4. Speaking (spoken English, speaking)

  • Total time: 10-15 minutes
  • Composition: dialogue with the examiner / monologue on the given topic.

This stage can be held both on the day of the main exam and on additional dates. Each student talks with the examiner on the given topics (usually they are general, available to everyone) or prepares and pronounces a monologue for the given topic, after which also follows a dialogue and answers to the questions of the examiner.

Important differences between TOEFL and Academic IELTS

Of course, both exams have many similarities and test the same language skills, but there are fundamental differences between them:

1) TOEFL is based on the American version of English, and IELTS is British. It is important to choose the format that is closer and more accessible, clearer to you.

2) TOEFL is delivered electronically: at an accredited testing center, each examiner is placed in front of a separate computer. IELTS - exam "paper". The differences are especially evident in the Speaking section: in the case of TOEFL, you talk to the computer, into the microphone, and your answers are recorded, and on the IELTS you are listened directly by the "live" examiner.

3) Writing block: IELTS tasks are often asked to describe a graph or table, whereas in TOEFL, assignments are almost always related to listening to a passage / reading a text and writing a retelling. However, the second part - writing essays - is almost the same.

4) Part Reading: in IELTS, tasks are usually more diverse (you may be asked to compose a title for the text, to correlate several given facts), whereas TOEFL is more often given the option to choose the most correct and complete from several answers.

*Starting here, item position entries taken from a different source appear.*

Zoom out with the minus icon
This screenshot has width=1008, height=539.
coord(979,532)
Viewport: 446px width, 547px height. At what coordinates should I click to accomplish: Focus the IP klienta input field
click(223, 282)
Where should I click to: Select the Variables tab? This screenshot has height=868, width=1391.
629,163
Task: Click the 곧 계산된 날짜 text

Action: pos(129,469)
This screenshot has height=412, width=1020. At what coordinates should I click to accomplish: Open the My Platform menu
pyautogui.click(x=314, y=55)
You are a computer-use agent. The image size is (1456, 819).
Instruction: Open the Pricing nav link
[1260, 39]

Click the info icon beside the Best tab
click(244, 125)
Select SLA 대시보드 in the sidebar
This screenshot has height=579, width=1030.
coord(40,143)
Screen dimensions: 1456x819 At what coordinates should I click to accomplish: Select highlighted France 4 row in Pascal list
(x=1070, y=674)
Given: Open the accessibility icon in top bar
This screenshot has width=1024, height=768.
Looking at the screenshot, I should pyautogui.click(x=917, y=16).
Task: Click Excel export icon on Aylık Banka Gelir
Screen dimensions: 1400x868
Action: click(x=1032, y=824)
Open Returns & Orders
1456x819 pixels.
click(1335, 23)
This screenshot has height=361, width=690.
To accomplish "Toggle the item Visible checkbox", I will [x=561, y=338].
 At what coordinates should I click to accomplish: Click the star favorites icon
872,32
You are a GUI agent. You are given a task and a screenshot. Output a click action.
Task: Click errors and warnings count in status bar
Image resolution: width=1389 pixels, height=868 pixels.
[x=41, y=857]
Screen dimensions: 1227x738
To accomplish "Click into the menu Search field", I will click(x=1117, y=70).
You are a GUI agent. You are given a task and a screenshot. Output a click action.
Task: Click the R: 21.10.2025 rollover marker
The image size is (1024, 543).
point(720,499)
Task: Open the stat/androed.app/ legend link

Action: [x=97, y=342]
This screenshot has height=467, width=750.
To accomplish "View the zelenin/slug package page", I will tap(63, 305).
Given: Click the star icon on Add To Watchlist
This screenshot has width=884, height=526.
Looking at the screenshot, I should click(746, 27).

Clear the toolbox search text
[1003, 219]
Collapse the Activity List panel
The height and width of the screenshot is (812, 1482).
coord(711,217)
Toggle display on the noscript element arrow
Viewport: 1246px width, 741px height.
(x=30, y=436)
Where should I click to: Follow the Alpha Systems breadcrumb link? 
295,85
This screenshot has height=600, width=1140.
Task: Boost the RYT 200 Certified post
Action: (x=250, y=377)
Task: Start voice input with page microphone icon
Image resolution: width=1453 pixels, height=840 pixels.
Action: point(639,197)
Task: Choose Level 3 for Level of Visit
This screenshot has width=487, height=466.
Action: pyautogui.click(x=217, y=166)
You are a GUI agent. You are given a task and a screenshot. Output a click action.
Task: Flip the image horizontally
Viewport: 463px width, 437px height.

5) Listening block: the key difference in the form of submitting questions. In the IELTS process, you are first offered a block of questions, and then you are given a recording for listening, whereas in the TOEFL the topic of the audio recording remains unknown until the last moment - first you listen to the text or the dialogue, and then you see the questions to which the correct answers should give. It makes sense to practice writing information!

What to choose: IELTS or TOEFL, which testing is easier?

It is unambiguous to say that one exam is easier than another, it is impossible - the choice depends only on your preferences and goals. Both tests test the same language skills (reading, listening, writing and speaking), and scores and scores are easily converted among themselves. TOEFL is most often required for admission to American universities - but if you pass IELTS, the results will also be accepted and transferred to the TOEFL school.